TASK PROMPT -
The word "Close" marks the lines you need; copy each of them from the data.

Extracted records
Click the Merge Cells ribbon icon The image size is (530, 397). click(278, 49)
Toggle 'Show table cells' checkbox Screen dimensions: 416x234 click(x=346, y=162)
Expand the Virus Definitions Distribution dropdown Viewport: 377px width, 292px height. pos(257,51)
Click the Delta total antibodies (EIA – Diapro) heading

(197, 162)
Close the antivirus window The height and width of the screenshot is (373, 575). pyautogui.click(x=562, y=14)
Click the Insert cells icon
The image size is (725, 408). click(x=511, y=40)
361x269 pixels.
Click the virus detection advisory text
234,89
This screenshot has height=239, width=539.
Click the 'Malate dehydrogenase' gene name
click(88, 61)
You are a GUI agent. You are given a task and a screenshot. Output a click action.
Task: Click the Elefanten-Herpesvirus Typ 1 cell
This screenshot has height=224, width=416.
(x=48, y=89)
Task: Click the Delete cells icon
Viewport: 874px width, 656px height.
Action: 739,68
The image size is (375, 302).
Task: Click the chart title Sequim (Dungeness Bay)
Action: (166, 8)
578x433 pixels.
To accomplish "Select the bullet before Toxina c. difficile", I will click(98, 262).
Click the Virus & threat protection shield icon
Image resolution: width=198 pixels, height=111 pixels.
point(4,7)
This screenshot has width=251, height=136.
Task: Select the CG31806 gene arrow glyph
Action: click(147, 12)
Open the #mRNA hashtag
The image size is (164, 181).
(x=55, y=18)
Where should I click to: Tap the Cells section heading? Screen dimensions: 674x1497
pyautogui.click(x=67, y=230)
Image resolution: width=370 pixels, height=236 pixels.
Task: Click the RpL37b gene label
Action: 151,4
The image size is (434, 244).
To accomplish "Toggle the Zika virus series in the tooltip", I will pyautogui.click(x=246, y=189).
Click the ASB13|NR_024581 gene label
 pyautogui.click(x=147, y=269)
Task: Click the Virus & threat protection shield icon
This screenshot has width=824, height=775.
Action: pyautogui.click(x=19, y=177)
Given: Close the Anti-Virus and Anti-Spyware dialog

WRITTEN ANSWER -
Close the antivirus window The height and width of the screenshot is (373, 575). pyautogui.click(x=562, y=14)
Given: Close the Anti-Virus and Anti-Spyware dialog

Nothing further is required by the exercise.